◆ Problems to work on:
(1) Reproduce everything in the Kanye West slavery article from "Yesterday the film" down to "conservative freespeech proponents.".
(2) In the Kanye West slavery article, what word did Spike Lee use to describe West?

◆ Document:
BEGIN
Kanye slavery claim slammed
The hip-hop star Kanye West has crowned a fortnight of increasingly provocative outbursts by suggesting that Africanamericans conspired in their own enslavement.
‘‘When you hear about slavery for 400 years – 400 years? – that sounds like a choice,’’ the rapper told the gossip news website TMZ. ‘‘Like, you was there for 400 years and it’s all of y’all? It’s like we’re mentally in prison.’’
Van Lathan, a black TMZ employee and host of a news and pop culture podcast, told West that he was ‘‘appalled ... unbelievably hurt’’ by the comments.
He said that while the musician had earned a life of comfort, privilege and artistic freedom ‘‘by being a genius’’ there was a ‘‘real-life consequence behind everything you just said’’ and other black people ‘‘have to deal with the marginalisation that has come from 400 years of slavery’’.
Yesterday the film director Spike Lee called West ‘‘uneducated’’ and urged him to ‘‘wake up’’ following the latest in a string of statements that have dismayed the musician’s liberal fans but enraptured conservative freespeech proponents.
West, the middle-class son of a Black Panther father and a mother who taught at a historically black university, said in 2006 during a telethon for Hurricane Katrina victims that ‘‘George Bush doesn’t care about black people’’.
He is married to the reality television personality Kim Kardashian West and has two albums out next month.
END
◆ Data supplied:
BEGIN
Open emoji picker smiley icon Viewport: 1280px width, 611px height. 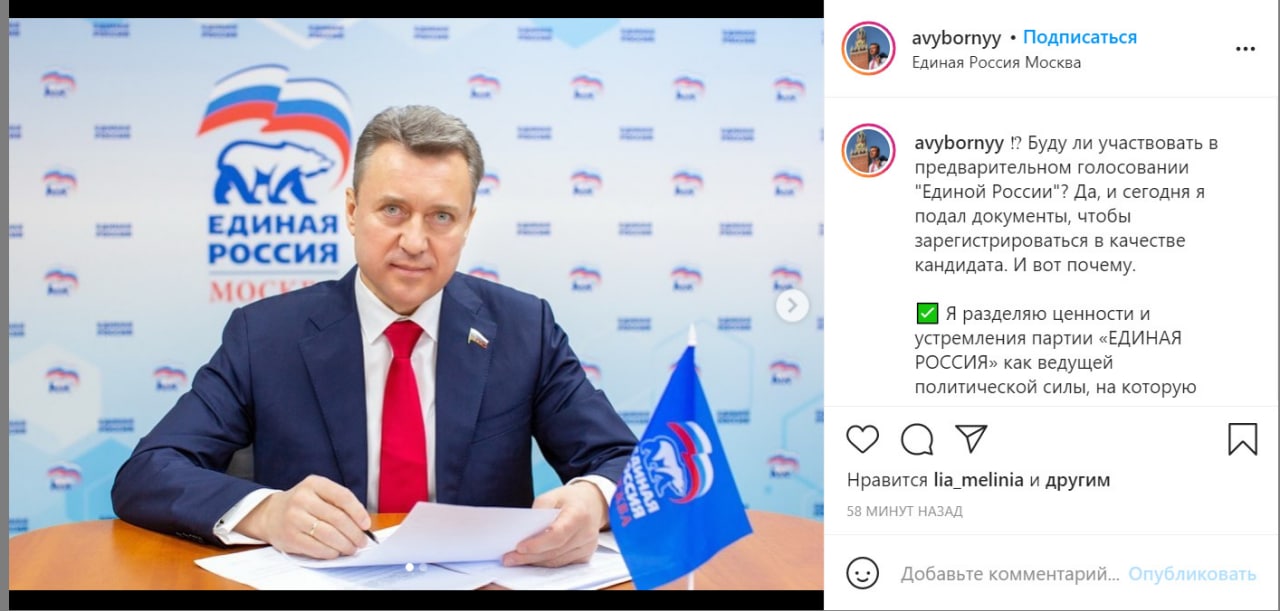coord(862,574)
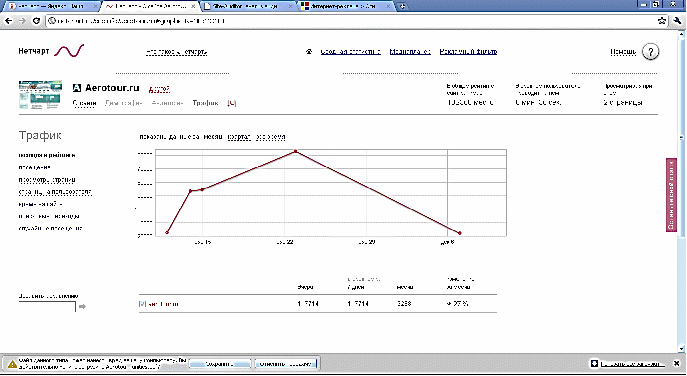Bookmark the page with the star icon

pos(662,21)
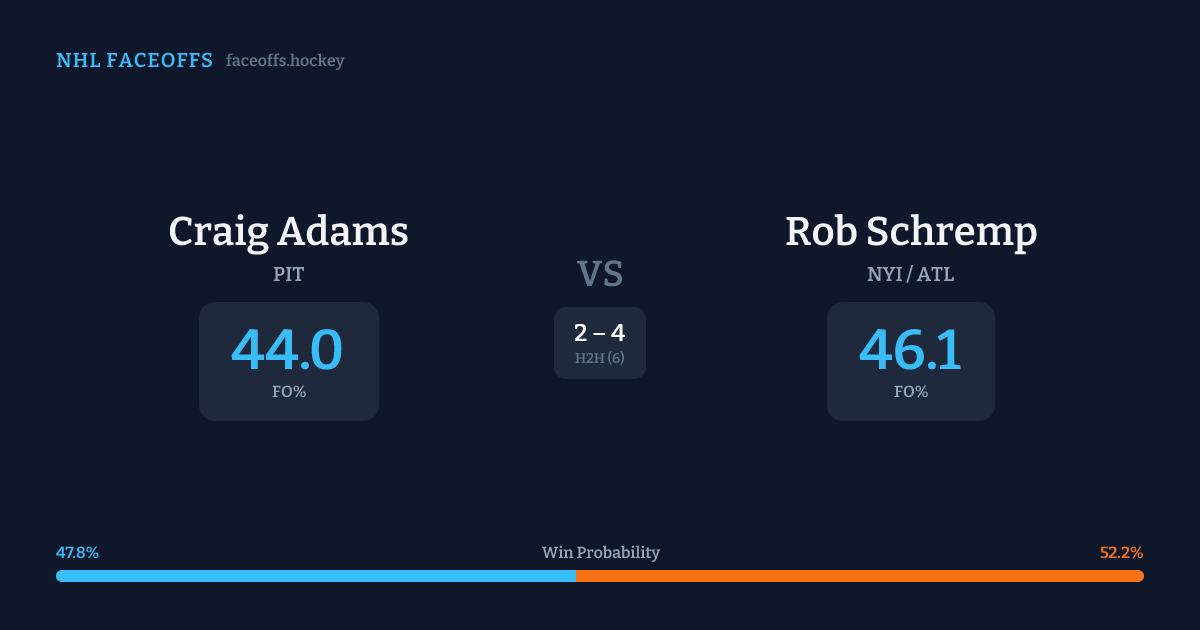This screenshot has width=1200, height=630.
Task: Click the 46.1 faceoff percentage value
Action: [911, 350]
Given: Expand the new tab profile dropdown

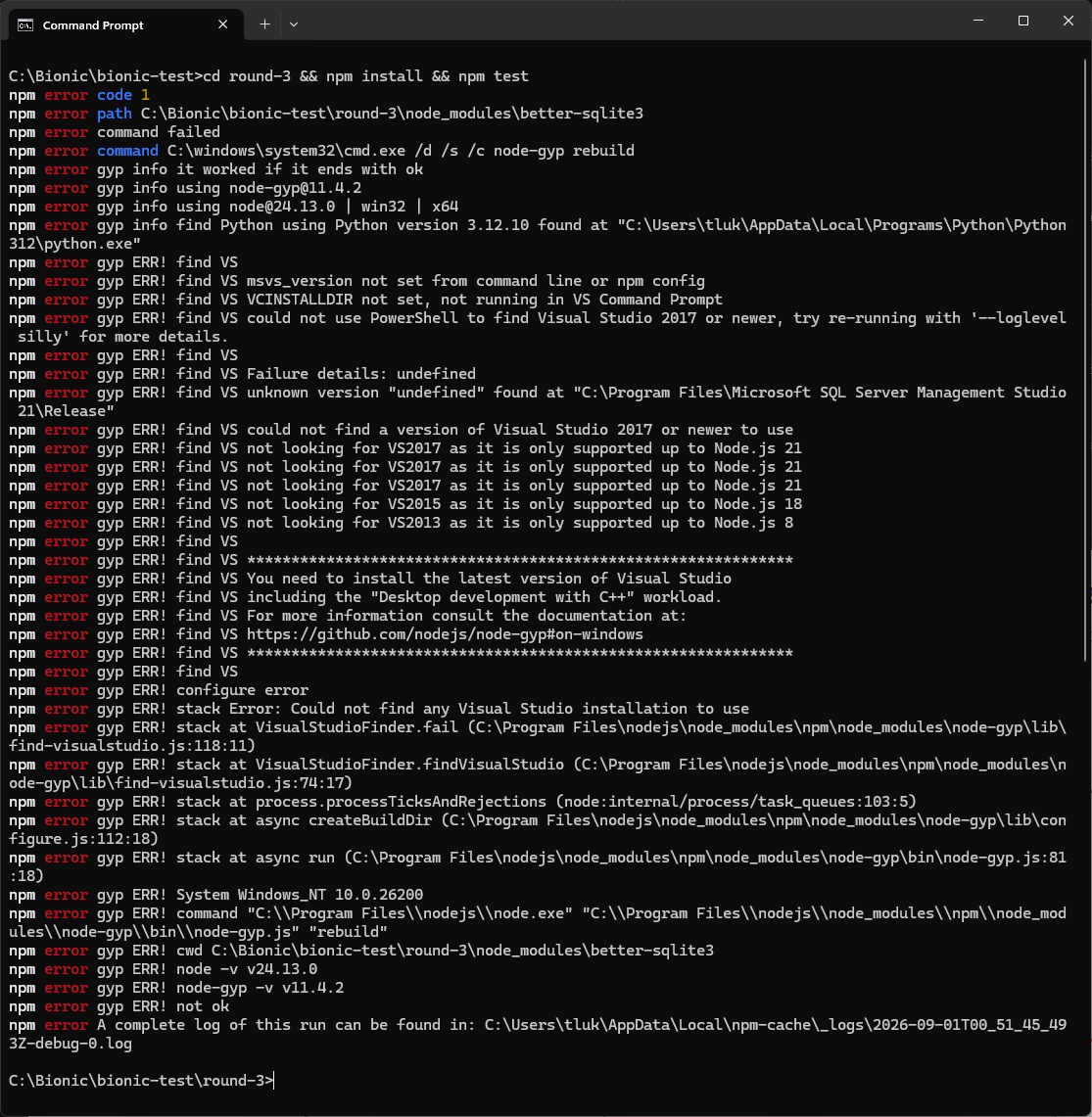Looking at the screenshot, I should 294,24.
END
◆ Expected results:
(1)
Yesterday the film director Spike Lee called West ‘‘uneducated’’ and urged him to ‘‘wake up’’ following the latest in a string of statements that have dismayed the musician’s liberal fans but enraptured conservative freespeech proponents.

(2) Uneducated.